しかし、春吉は亡くなって久しいと一人はきいている。かれこれ20年も前のことだ。
なのに、なぜ。
「会長なしで、ウチの経営はどうなる」
「会長の太鼓判で進めてたプロジェクトなんだぞ」
「どういうつもりだこんなボロ屋に引っ込んじまって」
店の外では男たちの怒号にも似た内輪話がどこかしこで飛び交っている。
一人は状況が飲みこめないままに稲葉ベーカリーに帰った。
商店街の小さな時計塔が、12時を指している。
こんな時間まで息子が帰らないと言うのに、稲葉ベーカリーは照明を落として寝静まっていた。

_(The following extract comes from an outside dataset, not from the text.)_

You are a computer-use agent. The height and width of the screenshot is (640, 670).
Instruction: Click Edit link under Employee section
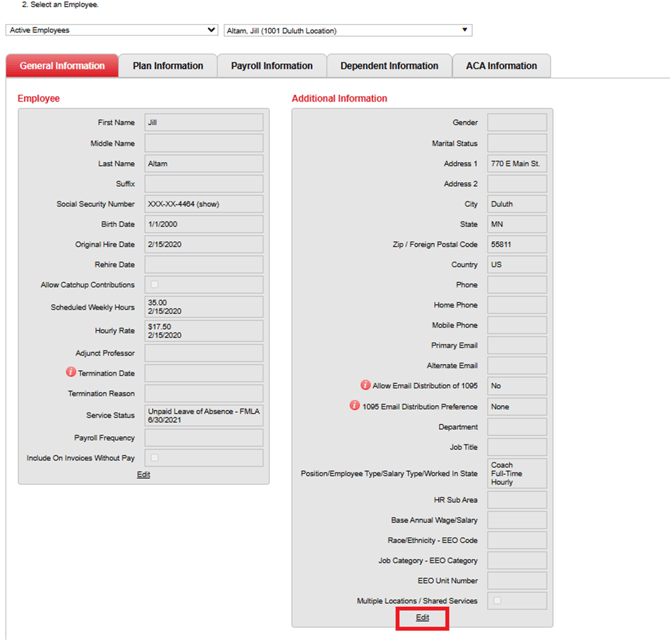coord(143,475)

裏の玄関をノックする。カギは、しっかりとかかって開かない。
本当に、どういうことだ。
「父さん、父さん開けて!」
「母さん!起きてないの!母さん」
ノックしても反応がない。次第にノックはどんどんと扉をたたく音に変わった。
「じいちゃん、開けてくれ、じいちゃん!」
何度か繰り返したところで奥の明かりがついて、のっそりと影が近づいてきた。
扉が、開く。
扉から出てきた顔は中年の男性のものだった。
父ではない。
「えっ?」
「誰だぁ?お前は」
「じい、ちゃん?」
祖父よりは明らかに若い男性であった。しかし、面影というか、顔も背丈も祖父そのものなのだ。それに、
「じいちゃん、髪が」
祖父に髪が生えそろっている。若い以上にそれが衝撃だった。
「髪がなんだ、お前誰だ」
「いや、その、オレは」
あまりの衝撃に一人は口をパクパクとさせて言葉が出ない。
「ガキが夜中に悪ふざけするんじゃねぇ!」
バタンと扉が大きな音をたてて閉められた。カギが閉まる。
しまった!
「じいちゃん、一人だ!開けてよじいちゃん!」
「バカ野郎!俺にもう孫がいてたまるか!」
扉越しに聞こえた声を最後に明かりも消された。
一体、どうなってる。
「参った」
時計塔の前に座り込んだ。
なぜだかふたばぁに店を放り出され、若返ったじいちゃんに家を閉め出される。
自分が寝てる間に何かあったのか。必死に試合直後のことを思い出そうとしてみるが、何も思いだせなかった。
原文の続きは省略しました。